[Design] Sharing Notifications in Chandler

Mimi Yin mimi at osafoundation.org
Sat May 20 08:29:30 PDT 2006


Hmm, I think there's a slight framing glitch that's getting in the  
way of complete mind-meld.

In my mind, Email and Sharing aren't really competing workflows.  
Email is 1 form/mechanism for Sharing. See more in-line.

Thx, Mimi :o)

On May 20, 2006, at 12:38 AM, Philippe Bossut wrote:

> Hi,
>
> I'm not convinced we should make a difference between Email and  
> Sharing as far as notifications is concerned, so no "N" or "n"  
> notification:
> - item updates or creations on a share are as important than Email  
> (or I wouldn't bother subscribing to the share)

In the Stamping Storyboards proposal, Email is just one form item  
update, the capital N form. Not something separate from item updates.

> - I'm afraid that users will send an email "just to make sure" the  
> notification is received, drowning the recipient a little bit more  
> in incoming flow

How we use the wiki today is a good example of why I don't think this  
will be a problem. When people make minor changes to wiki pages, they  
don't send Email alerting everyone. However, when people make  
significant changes that they would like to have reviewed, they do.  
That is the distinction between capital-N (Email) and small-n  
notifications.

>
> I think that, ideally, we'd like to wean people of using email for  
> everything but rather have email be one tool among others.

Email is the tool that allows Chandler users to actively PING others  
of important changes. The reason why we want to use Email is so that  
Chandler users can send the same PING to both Sharees and Non- 
Sharees. Otherwise, users will have to send 1 PING via Sharing to  
Sharees and create a separate PING via Email to Non-Sharees. Given  
that we can't track who actually subscribes to Shares in the UI, if  
we separate the Sharing Notifications from Email, users will  
literally not know who to PING via Sharing and who to Email. (Email  
also means that even Sharees can receive capital-N notifications in  
their email clients, rather than having to go check for PINGs by  
firing up Chandler.)

> If we do sharing of tasks and events correctly, I can imagine cases  
> where I would hardly send/receive emails, relying instead on the  
> notification mechanism so that whoever needs to know will know.  
> Somewhere, I think an RSS-like workflow is the best one. If the UI  
> could visually discriminate between new and updated items, that  
> would be perfect.

Yes RSS-like in my mind is the Sharing log, minus the ability to read  
the log outside of Chandler (which if it's easy to do, we should do).  
However, there still needs to be a way for users to actively focus  
someone else's attention on a new/urgent task or piece of  
information, which is essentially the 'capital-N notification via  
Email'. Otherwise, RSS-like sharing notifications cause the same  
problems. How does the user looking at an RSS change feed pick out  
the signals (Please review this update) from the noise (typo fixes)?

>
> Also, having things appearing automatically in NOW is somewhat  
> counter intuitive to me. NOW is a triaged section of carefully  
> selection stuff I want to give my immediate attention. Incoming  
> stuff (emails, notifications, etc...) are not triaged yet and  
> should be parked somewhere else, in a "non-triaged" section.

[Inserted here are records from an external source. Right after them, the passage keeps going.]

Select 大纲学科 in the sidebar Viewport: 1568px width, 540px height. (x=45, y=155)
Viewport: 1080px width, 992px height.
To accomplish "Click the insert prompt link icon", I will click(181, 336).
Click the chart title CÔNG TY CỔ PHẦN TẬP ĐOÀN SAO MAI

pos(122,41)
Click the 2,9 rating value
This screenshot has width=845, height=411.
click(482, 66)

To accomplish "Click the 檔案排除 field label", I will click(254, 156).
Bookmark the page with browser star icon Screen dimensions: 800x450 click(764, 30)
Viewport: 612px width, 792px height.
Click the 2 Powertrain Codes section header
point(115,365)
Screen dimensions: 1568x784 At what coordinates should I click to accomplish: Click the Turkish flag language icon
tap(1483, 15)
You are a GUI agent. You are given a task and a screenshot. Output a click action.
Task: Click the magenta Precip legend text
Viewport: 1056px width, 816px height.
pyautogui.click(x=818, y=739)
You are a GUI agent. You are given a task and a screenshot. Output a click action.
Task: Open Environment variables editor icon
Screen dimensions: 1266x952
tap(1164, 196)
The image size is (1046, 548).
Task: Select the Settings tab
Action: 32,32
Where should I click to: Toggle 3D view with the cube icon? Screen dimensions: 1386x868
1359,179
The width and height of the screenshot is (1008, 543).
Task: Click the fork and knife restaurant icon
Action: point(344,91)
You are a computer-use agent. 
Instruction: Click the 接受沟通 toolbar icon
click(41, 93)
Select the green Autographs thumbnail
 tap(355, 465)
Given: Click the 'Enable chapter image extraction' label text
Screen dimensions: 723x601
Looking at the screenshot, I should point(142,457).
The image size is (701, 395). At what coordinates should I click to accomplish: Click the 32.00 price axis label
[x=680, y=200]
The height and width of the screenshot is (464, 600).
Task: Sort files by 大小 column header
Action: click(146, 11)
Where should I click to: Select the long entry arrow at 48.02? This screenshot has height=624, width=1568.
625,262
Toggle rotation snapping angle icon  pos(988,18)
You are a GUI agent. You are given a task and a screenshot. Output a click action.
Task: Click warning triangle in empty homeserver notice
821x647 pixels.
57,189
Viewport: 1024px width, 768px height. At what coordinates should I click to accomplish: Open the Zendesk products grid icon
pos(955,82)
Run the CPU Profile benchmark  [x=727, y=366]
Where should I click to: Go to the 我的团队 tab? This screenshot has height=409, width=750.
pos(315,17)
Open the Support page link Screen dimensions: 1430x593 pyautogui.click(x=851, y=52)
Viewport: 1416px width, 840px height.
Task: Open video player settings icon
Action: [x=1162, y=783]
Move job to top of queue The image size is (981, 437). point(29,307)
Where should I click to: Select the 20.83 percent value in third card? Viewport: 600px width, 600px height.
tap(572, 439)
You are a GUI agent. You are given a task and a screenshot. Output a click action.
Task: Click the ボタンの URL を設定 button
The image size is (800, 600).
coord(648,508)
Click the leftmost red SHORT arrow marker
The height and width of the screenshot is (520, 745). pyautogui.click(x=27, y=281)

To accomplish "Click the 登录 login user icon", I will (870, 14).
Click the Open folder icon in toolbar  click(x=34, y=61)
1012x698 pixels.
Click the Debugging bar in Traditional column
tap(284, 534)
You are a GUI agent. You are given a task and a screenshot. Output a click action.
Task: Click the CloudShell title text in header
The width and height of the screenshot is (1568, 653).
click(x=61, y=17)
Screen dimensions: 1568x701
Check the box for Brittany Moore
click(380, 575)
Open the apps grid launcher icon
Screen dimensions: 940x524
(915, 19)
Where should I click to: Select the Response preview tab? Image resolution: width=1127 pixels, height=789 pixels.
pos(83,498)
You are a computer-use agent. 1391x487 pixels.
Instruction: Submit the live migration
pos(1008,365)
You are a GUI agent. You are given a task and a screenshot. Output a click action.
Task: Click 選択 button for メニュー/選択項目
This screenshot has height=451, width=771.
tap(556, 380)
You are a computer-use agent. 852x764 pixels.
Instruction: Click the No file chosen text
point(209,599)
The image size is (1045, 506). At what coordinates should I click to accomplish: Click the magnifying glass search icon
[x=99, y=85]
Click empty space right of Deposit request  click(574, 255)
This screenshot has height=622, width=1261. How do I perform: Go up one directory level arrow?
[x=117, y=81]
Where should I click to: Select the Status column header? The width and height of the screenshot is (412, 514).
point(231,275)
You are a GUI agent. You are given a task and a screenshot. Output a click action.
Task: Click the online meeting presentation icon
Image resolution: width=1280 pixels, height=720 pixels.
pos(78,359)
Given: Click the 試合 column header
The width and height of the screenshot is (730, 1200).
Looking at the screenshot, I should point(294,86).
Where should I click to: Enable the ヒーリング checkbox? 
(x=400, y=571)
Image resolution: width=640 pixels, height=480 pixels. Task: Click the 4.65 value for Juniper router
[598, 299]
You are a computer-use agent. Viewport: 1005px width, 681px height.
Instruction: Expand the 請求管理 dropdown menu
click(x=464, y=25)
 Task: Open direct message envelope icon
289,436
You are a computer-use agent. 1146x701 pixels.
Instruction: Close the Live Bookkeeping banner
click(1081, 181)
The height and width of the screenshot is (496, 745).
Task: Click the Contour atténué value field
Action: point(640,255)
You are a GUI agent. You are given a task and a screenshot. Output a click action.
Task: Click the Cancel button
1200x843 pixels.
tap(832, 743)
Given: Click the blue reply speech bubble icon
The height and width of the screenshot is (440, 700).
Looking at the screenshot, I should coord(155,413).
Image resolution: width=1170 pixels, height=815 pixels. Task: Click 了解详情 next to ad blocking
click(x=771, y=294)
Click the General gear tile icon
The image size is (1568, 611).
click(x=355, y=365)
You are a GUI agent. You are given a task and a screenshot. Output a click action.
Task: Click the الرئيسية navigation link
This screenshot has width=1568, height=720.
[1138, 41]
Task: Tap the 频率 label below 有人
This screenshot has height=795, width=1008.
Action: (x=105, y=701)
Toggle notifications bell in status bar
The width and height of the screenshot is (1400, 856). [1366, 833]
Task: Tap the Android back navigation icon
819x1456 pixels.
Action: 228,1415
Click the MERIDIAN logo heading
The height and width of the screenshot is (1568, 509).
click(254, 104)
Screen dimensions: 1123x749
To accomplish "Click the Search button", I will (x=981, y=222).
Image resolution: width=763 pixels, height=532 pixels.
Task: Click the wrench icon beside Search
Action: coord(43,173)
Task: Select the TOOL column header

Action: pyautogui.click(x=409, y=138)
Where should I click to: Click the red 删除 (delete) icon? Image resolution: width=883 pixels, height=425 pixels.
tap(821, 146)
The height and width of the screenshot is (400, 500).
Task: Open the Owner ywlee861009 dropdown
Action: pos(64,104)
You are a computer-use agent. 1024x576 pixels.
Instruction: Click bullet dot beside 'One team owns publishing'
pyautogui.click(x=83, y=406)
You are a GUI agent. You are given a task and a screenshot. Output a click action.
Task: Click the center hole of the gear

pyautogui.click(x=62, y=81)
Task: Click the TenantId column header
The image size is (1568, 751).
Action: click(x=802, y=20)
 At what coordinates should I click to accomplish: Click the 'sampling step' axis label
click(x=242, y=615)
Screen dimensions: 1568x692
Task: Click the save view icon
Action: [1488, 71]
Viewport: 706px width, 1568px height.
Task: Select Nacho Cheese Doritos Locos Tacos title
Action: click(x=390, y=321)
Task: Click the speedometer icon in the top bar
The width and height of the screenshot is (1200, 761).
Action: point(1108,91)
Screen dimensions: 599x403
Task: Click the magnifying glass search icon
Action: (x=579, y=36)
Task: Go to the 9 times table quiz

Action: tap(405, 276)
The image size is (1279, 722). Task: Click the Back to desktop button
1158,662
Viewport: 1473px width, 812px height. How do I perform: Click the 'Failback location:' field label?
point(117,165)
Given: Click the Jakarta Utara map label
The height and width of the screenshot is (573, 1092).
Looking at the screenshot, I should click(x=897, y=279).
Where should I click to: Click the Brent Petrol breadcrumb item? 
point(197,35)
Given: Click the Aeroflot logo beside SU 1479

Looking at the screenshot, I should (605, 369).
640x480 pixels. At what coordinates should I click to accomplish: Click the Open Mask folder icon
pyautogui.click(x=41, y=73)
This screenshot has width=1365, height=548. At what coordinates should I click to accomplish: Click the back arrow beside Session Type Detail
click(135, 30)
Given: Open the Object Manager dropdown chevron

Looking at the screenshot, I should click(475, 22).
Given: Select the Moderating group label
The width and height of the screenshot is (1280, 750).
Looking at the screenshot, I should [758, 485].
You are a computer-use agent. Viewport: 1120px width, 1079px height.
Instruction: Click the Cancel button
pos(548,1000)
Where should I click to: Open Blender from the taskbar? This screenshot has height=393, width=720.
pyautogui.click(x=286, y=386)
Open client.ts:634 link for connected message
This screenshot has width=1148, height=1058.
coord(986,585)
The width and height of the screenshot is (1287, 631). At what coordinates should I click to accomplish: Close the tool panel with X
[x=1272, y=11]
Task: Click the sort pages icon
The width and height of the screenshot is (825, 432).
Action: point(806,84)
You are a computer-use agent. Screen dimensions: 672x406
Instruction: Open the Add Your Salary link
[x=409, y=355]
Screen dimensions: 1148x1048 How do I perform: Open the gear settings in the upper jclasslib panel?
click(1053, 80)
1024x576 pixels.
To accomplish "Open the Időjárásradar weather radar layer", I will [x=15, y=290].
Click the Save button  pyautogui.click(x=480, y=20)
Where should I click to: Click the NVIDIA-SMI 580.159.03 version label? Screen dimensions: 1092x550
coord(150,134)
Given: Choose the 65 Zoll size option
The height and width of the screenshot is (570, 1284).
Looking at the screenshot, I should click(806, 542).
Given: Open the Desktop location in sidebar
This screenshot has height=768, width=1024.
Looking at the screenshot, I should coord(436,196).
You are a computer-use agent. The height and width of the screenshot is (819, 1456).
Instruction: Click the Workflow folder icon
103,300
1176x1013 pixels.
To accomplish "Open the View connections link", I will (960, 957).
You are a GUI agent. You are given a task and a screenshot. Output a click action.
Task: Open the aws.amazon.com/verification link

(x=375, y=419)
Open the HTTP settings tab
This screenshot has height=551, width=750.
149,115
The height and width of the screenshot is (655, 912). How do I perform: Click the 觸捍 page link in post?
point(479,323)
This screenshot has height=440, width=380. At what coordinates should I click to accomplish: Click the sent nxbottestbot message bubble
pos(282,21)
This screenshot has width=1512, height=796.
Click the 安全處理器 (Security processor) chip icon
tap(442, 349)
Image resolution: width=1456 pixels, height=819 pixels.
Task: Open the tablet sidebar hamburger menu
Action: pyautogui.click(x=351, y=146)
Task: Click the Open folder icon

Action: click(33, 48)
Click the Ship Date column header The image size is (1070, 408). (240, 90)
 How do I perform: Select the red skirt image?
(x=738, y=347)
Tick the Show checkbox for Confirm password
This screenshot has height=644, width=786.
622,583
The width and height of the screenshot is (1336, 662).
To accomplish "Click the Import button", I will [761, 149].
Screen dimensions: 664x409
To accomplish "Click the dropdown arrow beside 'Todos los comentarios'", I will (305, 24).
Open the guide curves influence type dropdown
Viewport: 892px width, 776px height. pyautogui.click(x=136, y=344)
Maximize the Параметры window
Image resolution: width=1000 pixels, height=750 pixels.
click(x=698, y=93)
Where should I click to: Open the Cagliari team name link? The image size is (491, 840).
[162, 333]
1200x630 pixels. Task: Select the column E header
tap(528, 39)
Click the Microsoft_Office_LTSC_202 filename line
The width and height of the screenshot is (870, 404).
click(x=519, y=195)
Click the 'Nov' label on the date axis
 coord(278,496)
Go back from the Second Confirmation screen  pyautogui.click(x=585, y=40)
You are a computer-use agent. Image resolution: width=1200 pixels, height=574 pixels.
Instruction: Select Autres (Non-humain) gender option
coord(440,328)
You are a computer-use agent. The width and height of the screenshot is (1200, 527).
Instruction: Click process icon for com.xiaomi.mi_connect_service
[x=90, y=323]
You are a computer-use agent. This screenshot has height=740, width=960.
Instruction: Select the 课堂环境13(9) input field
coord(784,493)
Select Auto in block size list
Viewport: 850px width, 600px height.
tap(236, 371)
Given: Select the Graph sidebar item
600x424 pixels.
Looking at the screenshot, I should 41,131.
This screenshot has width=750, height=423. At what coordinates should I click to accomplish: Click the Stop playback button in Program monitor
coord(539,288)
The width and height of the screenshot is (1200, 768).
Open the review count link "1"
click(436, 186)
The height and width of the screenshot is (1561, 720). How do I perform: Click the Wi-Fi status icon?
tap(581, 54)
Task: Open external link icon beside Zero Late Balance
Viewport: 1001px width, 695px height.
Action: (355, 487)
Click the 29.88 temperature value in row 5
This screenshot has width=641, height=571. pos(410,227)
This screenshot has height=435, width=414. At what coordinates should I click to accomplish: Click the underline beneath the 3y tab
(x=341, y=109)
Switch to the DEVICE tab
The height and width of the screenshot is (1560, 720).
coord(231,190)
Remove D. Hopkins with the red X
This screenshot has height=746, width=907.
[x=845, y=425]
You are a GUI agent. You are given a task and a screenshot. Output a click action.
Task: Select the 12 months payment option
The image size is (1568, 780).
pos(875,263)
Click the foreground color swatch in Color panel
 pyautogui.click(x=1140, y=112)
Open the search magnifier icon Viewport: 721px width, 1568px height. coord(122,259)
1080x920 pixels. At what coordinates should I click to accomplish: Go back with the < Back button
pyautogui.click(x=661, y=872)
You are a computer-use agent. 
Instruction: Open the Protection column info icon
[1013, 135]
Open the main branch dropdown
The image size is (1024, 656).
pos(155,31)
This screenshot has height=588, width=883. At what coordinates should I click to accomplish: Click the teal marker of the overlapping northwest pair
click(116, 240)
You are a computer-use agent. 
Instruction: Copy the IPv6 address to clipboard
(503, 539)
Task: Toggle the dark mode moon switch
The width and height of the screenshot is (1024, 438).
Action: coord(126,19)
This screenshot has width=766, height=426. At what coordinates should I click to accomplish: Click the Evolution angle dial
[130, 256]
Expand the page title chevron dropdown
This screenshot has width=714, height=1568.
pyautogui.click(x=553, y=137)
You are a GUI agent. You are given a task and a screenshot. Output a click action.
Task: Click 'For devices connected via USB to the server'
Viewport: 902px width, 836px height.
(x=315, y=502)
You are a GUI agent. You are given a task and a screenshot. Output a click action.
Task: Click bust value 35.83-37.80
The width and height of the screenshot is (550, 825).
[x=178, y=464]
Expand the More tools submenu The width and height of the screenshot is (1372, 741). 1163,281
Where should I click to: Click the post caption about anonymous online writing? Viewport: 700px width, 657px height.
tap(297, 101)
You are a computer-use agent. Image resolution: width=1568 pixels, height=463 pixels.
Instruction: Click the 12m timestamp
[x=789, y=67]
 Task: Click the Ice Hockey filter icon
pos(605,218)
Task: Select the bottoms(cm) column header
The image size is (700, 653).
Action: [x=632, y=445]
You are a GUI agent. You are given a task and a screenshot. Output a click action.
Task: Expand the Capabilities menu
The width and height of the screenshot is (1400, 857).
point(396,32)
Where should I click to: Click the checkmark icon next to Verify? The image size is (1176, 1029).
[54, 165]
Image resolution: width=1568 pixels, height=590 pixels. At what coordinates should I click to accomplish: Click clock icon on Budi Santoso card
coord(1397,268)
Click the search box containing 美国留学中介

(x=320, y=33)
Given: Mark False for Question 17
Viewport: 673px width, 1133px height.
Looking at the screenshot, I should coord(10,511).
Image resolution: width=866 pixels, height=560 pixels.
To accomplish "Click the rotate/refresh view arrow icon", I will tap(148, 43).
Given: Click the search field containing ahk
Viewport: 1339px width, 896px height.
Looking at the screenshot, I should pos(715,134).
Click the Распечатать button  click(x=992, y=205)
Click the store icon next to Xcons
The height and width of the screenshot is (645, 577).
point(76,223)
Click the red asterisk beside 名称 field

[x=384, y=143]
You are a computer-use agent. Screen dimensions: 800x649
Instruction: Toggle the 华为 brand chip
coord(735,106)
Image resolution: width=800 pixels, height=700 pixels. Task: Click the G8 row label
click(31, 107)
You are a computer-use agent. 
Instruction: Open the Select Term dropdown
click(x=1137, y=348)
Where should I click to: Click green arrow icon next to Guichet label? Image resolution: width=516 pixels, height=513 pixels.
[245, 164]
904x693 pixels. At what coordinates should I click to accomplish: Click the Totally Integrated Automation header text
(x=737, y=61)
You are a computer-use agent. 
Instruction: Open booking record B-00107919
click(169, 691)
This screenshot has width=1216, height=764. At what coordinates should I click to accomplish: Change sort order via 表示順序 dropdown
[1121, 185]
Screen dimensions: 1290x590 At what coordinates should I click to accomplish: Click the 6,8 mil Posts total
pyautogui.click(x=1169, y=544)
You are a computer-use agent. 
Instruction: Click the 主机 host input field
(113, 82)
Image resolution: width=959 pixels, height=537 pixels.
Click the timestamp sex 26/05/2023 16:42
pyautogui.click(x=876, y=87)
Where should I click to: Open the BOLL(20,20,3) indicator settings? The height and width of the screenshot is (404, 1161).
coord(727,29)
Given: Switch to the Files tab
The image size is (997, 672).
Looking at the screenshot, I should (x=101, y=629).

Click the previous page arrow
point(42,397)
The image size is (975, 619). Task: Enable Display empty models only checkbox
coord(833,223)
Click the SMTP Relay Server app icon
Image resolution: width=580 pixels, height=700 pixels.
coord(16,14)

In a collaboration scenario, capital N updates are a way for someone  
else to 'focus' your attention on information for you. That's  
essentially what Email does as well. However, the prevalence of SPAM,  
mailing lists, etc makes it hard for people to pick out the important  
'requests for attention' from the noise.

So, in the Beta timeframe, if we don't expect people to be reading  
all of their email in Chandler, then I think it might be safe to say  
that the NOW section is a combination of self-selected 'Focus' items  
as well as items that others would like you to 'Focus' on, aka  
Requests for 'Focus'. Within the NOW section you can visually  
distinguish between NEW, UNSEEN items and SEEN, NOW items.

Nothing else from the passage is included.